• _TEXTE SOURCE_
Sella est Directrice Générale de Givat Haviva depuis cinq ans. Auparavant, elle dirigeait le département éducation de Hashomer Hatzair, elle a travaillé comme journaliste et rédactrice pour la chaîne Channel 2. Elle a également cofondé l'organisation à but non lucratif « Whistle », créée en 2016 pour dénoncer les mensonges et la démagogie du gouvernement et des médias israéliens. Elle a également travaillé plusieurs années au New Israel Fund et à la Knesset, où elle a été assistante parlementaire de l'ancienne députée Michal Biran (Parti travailliste), puis a collaboré aux campagnes d'Yitzhak Herzog et de Tzipi Livni, et a été assistante de recherche de Yoli Tamir. C'est cette dernière qui l'a poussée à étudier les sciences politiques, diplôme qu'elle a obtenu à Oxford, en Angleterre. À son retour de son master, elle souhaitait travailler au gouvernement après le remplacement du cabinet Netanyahou. En attendant, elle souhaitait avoir un impact sur la société civile, domaine qui est rapidement devenu pour elle une passion professionnelle. Elle a pris ses fonctions de DG de Givat Haviva en mars 2021, juste avant les violents événements de mai 2021, qui ont vu des Juifs et des Arabes israéliens se révolter à Jérusalem, Lod, Bat Yam, Haïfa et ailleurs. Nombreux étaient ceux qui pensaient qu'après les événements et l'inquiétude croissante, l'activité à Givat Haviva diminuerait, mais c'est exactement le contraire qui s'est produit. Givat Haviva a reçu de plus en plus de demandes pour bénéficier des différents programmes proposés par le centre, tant de la part de particuliers que d'établissements scolaires. Même après le 7 octobre, le nombre d'élèves est resté stable.

Entrées enregistrées:
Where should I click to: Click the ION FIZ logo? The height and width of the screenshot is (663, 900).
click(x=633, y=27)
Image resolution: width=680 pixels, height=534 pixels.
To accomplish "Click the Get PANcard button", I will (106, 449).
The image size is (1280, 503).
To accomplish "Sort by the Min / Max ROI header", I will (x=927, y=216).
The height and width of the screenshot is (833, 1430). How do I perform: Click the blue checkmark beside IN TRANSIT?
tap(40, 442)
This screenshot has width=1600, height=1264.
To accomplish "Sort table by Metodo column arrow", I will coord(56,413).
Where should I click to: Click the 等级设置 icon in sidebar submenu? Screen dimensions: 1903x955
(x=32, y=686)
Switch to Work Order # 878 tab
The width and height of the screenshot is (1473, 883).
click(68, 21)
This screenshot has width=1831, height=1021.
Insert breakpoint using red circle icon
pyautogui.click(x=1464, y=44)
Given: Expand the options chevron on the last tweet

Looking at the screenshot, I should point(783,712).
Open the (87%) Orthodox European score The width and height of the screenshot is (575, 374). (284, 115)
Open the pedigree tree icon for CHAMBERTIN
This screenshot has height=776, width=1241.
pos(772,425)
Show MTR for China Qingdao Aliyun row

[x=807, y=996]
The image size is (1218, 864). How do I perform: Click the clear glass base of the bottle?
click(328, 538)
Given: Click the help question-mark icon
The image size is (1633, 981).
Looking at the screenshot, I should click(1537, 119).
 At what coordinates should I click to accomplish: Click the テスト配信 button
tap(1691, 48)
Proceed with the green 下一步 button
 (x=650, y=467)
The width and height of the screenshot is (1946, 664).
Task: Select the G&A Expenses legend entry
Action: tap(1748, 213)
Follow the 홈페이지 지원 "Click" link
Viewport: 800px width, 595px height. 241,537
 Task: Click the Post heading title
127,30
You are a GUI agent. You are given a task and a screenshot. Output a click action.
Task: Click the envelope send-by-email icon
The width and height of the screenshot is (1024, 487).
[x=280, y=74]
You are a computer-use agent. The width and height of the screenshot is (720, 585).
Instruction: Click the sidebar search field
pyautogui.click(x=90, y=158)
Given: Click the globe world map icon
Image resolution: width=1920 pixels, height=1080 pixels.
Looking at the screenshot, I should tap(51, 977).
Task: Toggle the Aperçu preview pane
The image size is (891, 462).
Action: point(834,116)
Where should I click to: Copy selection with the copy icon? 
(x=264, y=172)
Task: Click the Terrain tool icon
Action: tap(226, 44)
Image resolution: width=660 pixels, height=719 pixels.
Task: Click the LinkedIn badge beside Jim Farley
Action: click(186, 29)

• _CONSIGNE_
Poursuivez le texte sur Sella et Givat Haviva à partir de sa dernière phrase. Les données n'entrent pas en jeu ici.

• _RÉPONSE_
Lycéennes à Givat Haviva. « Après le 7 octobre, par peur, les étudiants arabes se taisaient. » 

(Photo : Asia Ladzhinsky)

Les programmes de Givat Haviva sont dynamiques et l’organisation adapte son contenu aux besoins de l’époque. Ainsi, aux premiers jours de deuil, de douleur et de guerre, aucun groupe mixte n’a été créé entre Juifs et Arabes, mais uniquement des groupes séparés. Sella explique que ce sont les éducateurs eux-mêmes qui ont exprimé le besoin d’un tel dispositif et que Givat Haviva a immédiatement répondu à leurs demandes. « Ils cherchaient des moyens d’encourager les jeunes, effrayés et désorientés. En particulier les jeunes Arabes, qui se taisaient par peur. Ils n’osaient pas dire un mot sur ce qui se passait et éprouvaient un sentiment de persécution. Les enseignants arabes du système éducatif juif ressentaient la même chose. Cela a conduit de nombreux enseignants à nous contacter pour obtenir des conseils. Suite à ces demandes, nous avons réalisé que nous devions sortir de notre zone de confort et soutenir également les personnes de plus de 18 ans. Nous avons donc développé un programme de leadership judéo-arabe axé sur la compréhension du narratif de l’autre. »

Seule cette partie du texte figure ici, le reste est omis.